(Reuters) – Goldman Sachs Group Inc on Thursday joined the growing list of high-profile businesses snubbing a Saudi investment conference next week amid mounting pressure on Riyad over the disappearance of journalist Jamal Khashoggi.
FILE PHOTO: David Solomon, CEO of Goldman Sachs, at the Bloomberg Global Business forum in New York, U.S., September 26, 2018. REUTERS/Shannon Stapleton/File Photo
A number of top bankers and business leaders, including the CEOs of JP Morgan Chase & Co, Blackstone Group LP, BlackRock Inc and the chairman of Ford Motor Co, have pulled out of the event in recent days.
U.S. Treasury Secretary Steven Mnuchin on Thursday also abandoned plans to attend.
In an interview with CNBC, Goldman CEO David Solomon said the bank was not sending any senior executives. He said that Dina Powell, a Goldman executive who rejoined the bank earlier this year after serving as an adviser to President Donald Trump, had initially planned to attend but would not go.

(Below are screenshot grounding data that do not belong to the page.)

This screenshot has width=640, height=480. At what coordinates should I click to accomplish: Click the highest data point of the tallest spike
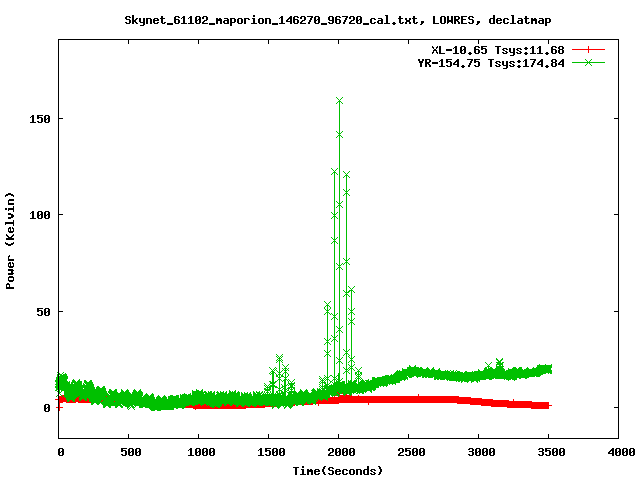tap(339, 101)
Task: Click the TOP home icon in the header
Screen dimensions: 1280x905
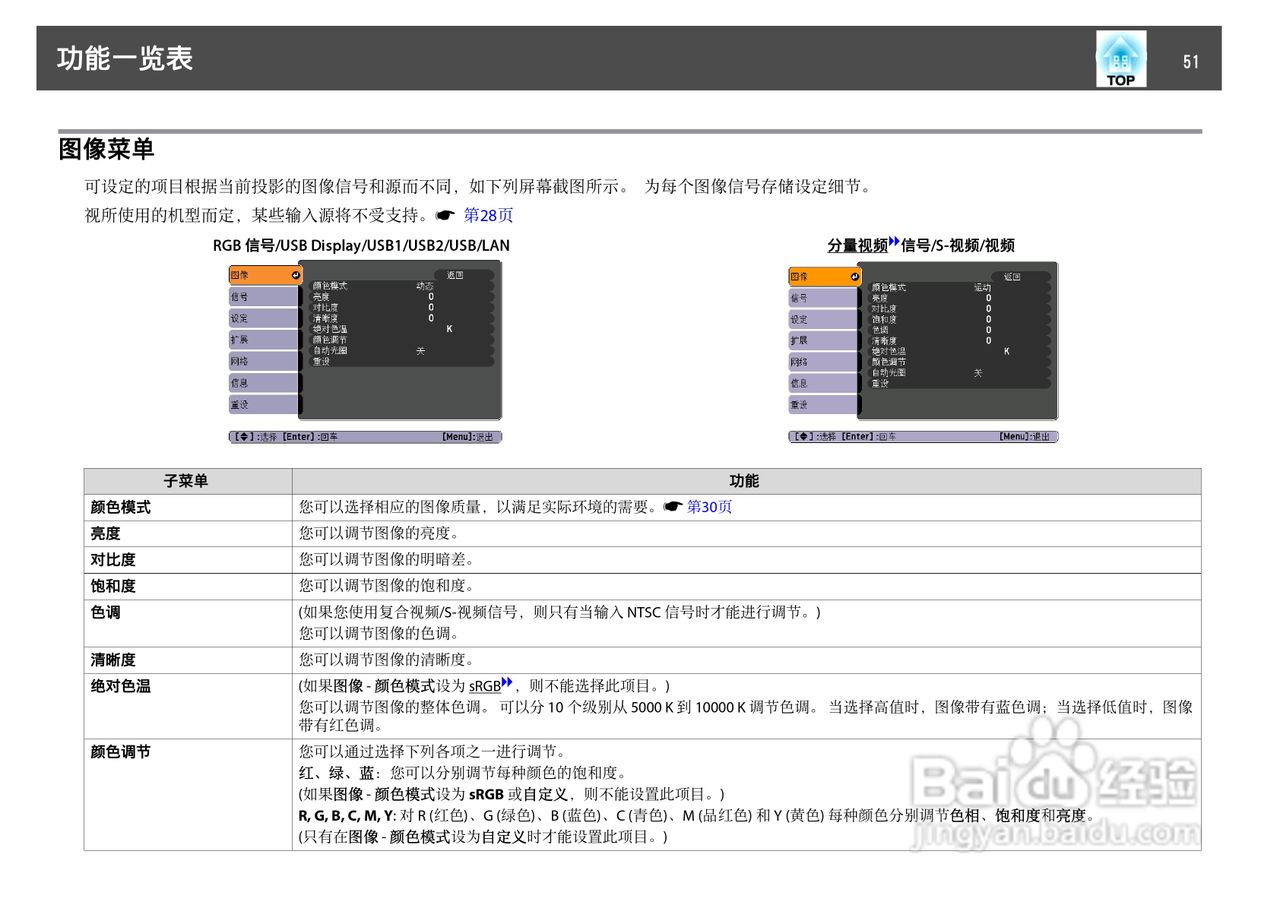Action: tap(1121, 58)
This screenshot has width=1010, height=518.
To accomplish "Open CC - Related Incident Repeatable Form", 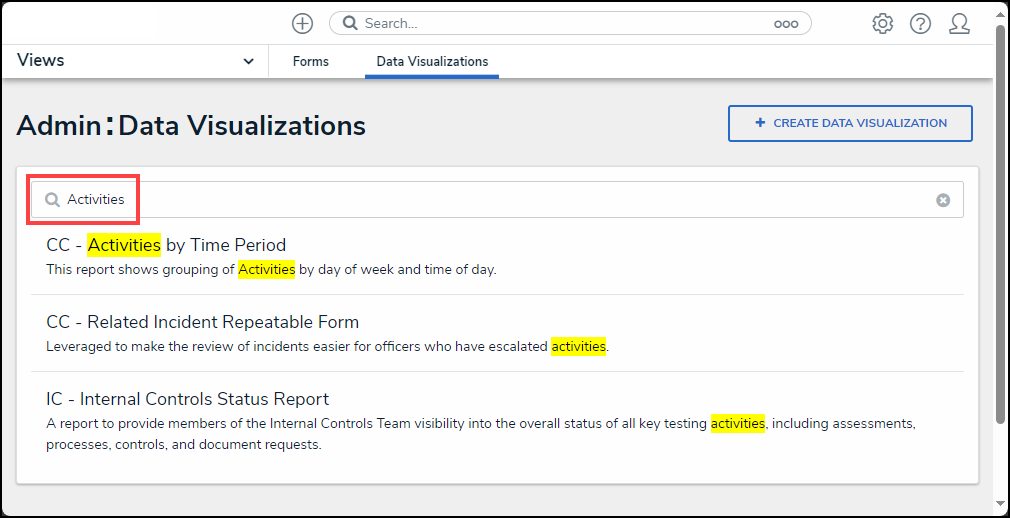I will (x=202, y=322).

“This incident is unacceptable and clearly they have to answer questions specifically regarding this incident,” Solomon said. “How they answer those questions and how more information becomes apparent will have an impact on how we all interact.”

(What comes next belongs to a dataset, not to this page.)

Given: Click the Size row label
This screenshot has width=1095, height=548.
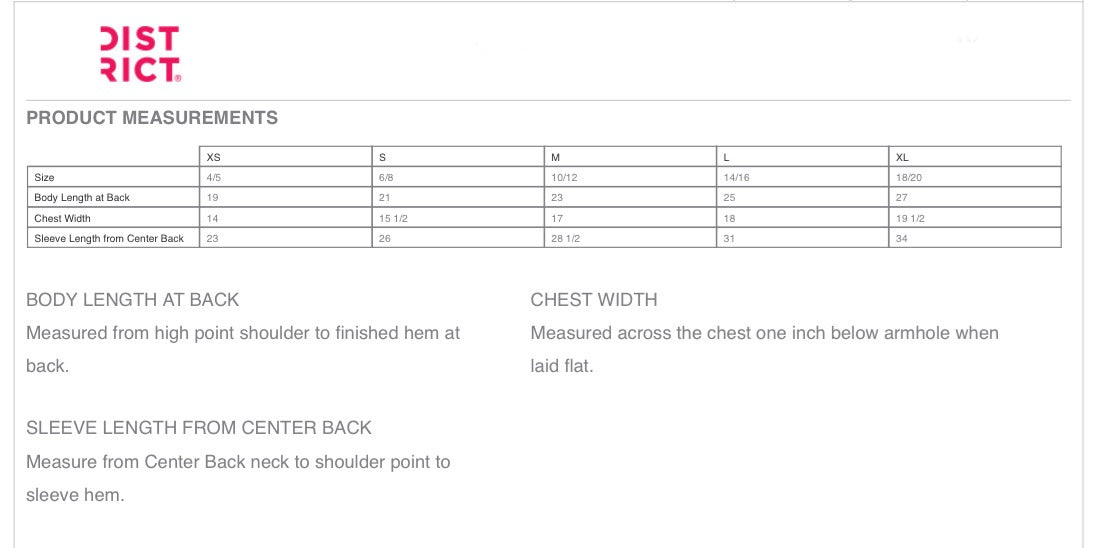Looking at the screenshot, I should click(45, 177).
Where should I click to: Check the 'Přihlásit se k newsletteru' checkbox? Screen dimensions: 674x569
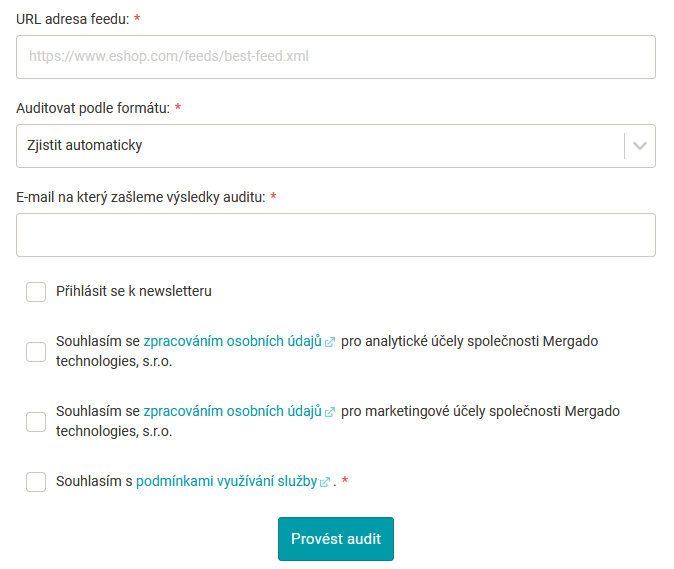click(36, 292)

Other chief executives are still torn over whether to attend. Siemens CEO Joe Kaeser on Tuesday said he had not yet made up his mind whether to attend the event in a country where his company has almost 2,000 employees and had some 1.4 billion euros in sales in 2017.
“There is a person missing… there is a massive concern. On the other hand, if we skip communicating with countries where people are missing, I just can stay home because I cannot talk to anybody anymore,” he said at an event in Toronto.
Media outlets are also boycotting the event. On Thursday, Fox News said it had canceled its sponsorship of and participation in the event, joining outlets such as CNN, the New York Times and Bloomberg LP.
Goldman began operating in Riyadh in 2009 and obtained new licenses in 2014 and 2017 that have allowed it to expand. It bought a portion of oil giant Aramco’s $10 billion credit facility last year in an attempt to secure a role in the company’s IPO, which is delayed.
The bank was recently hired by the Saudis’ main sovereign wealth fund, PIF, to advise on the sale of its majority stake in Saudi petrochemicals giant Saudi Basic Industries Corp (SABIC) to Aramco, sources have told Reuters.